Beneath lowering clouds, we slither under an electric fence (there were no KEEP OUT signs) and dodging cow pats prowl around an area scattered with tumuli which are “rarely found in the volcanics of the world”: the only other sites are in Africa and Iceland. Sometimes drystone walls connect with the tumuli, a more orderly tumble of rocks.
These caves are the result of action at Mt Napier (see below). The largest tunnels are up to 18 metres wide, 10 metres high, and extend to depths of 20 metres below the surface. The main features of Cave 1 are the ferns and mosses at the entrance and the large circular chamber at the far end with a complete domed lava floor.
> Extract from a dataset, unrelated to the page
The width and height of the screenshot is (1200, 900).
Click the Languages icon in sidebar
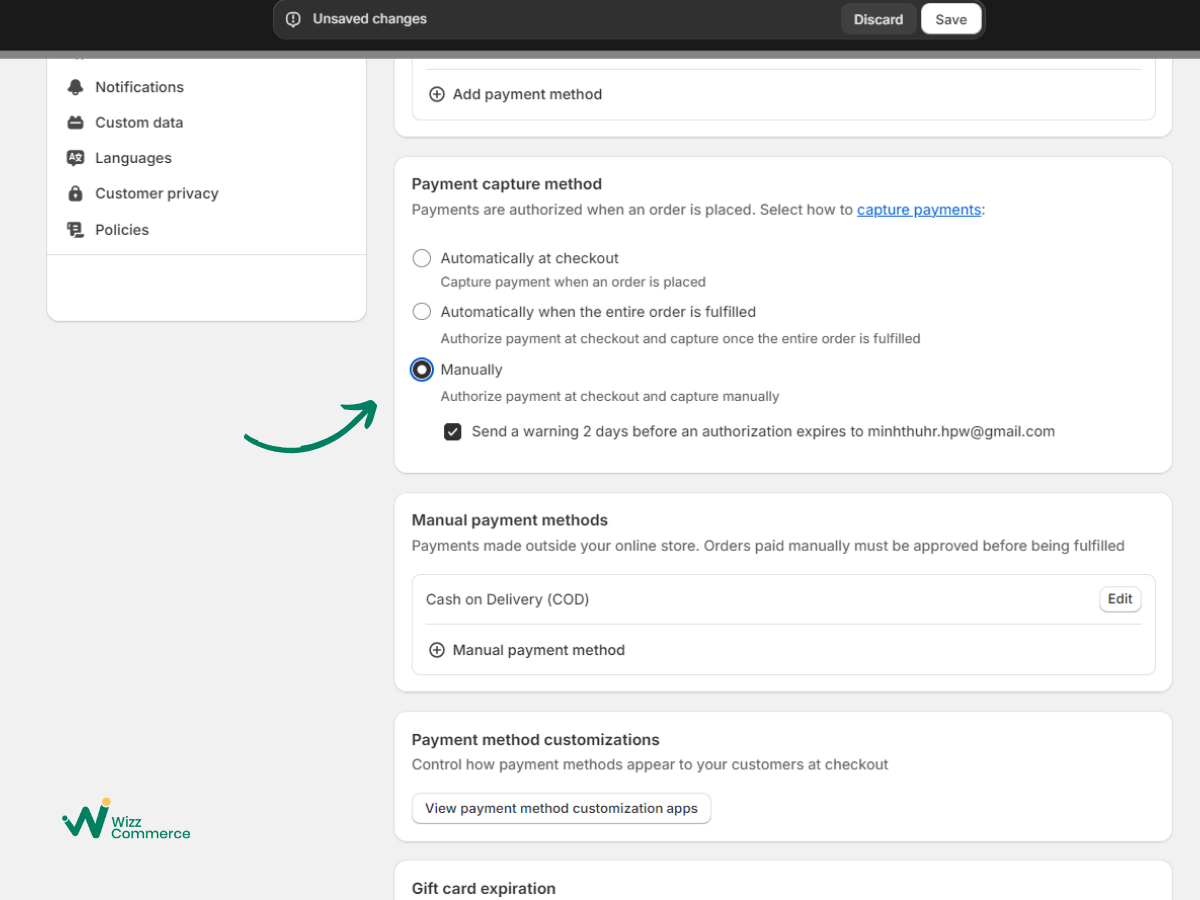[x=75, y=158]
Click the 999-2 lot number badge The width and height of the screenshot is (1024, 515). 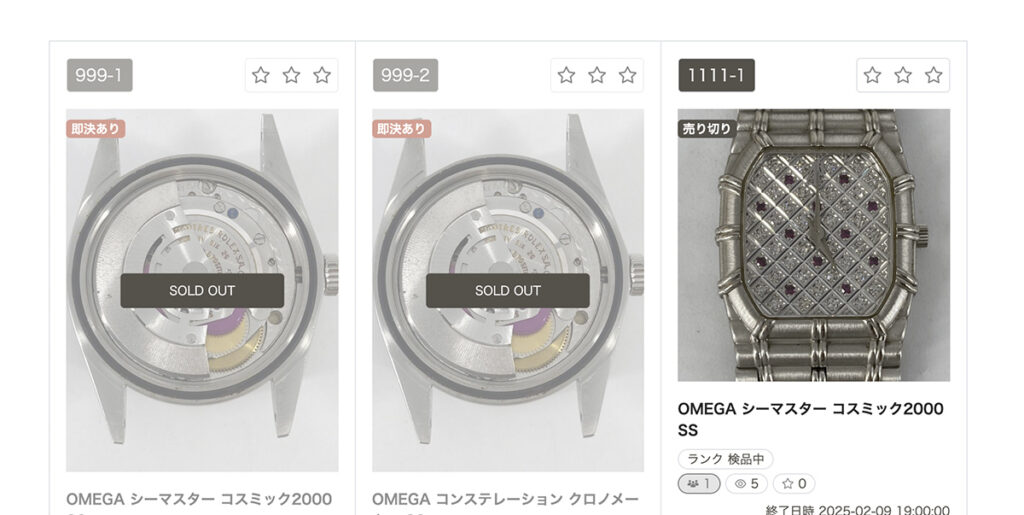tap(406, 75)
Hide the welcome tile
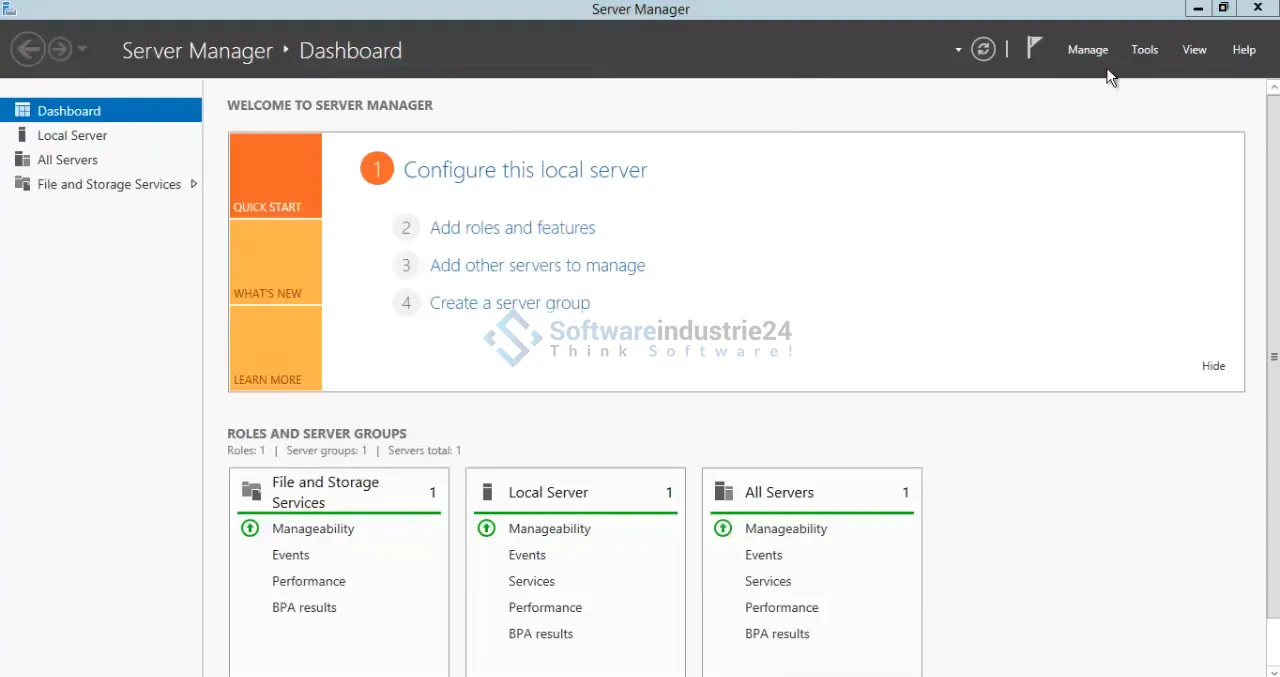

The western sinkhole is roughly elliptical, and at the western end this leads by various entrances to low-level passages. The western sinkhole is connected to the eastern one by a short tunnel.
The Caves support a sizeable Bent-winged Bat population and offer twenty species of ferns. Mammal bones including those of the Thylacine (Tasmanian Tiger) have been found in the caves.
And no. We entered none of them: the clambering looked too daunting.
Mt Napier and Harman Valley
Looking beyond the Harman Valley, in the distance, is the distinctive shape of Mt Napier. 8 000 years ago a spectacular lava fountain several hundred metres high roared up from a lava lake in Mt Napier's crater from a depth of thirty kilometres. Lava flows surged down several valleys including the Harman Valley, through lava tubes hidden under a solidified crust. Inside the tubes the rock stayed molten and travelled 27 kilometres.
Our last volcanic act in this ten-day volcano crawl is the ascent of Mt Napier, and a fitting end it is. The crater is a dry one and the rim gives a panoramic view out over country we'd been traversing, as far as the Grampians and the wind farms on the coast.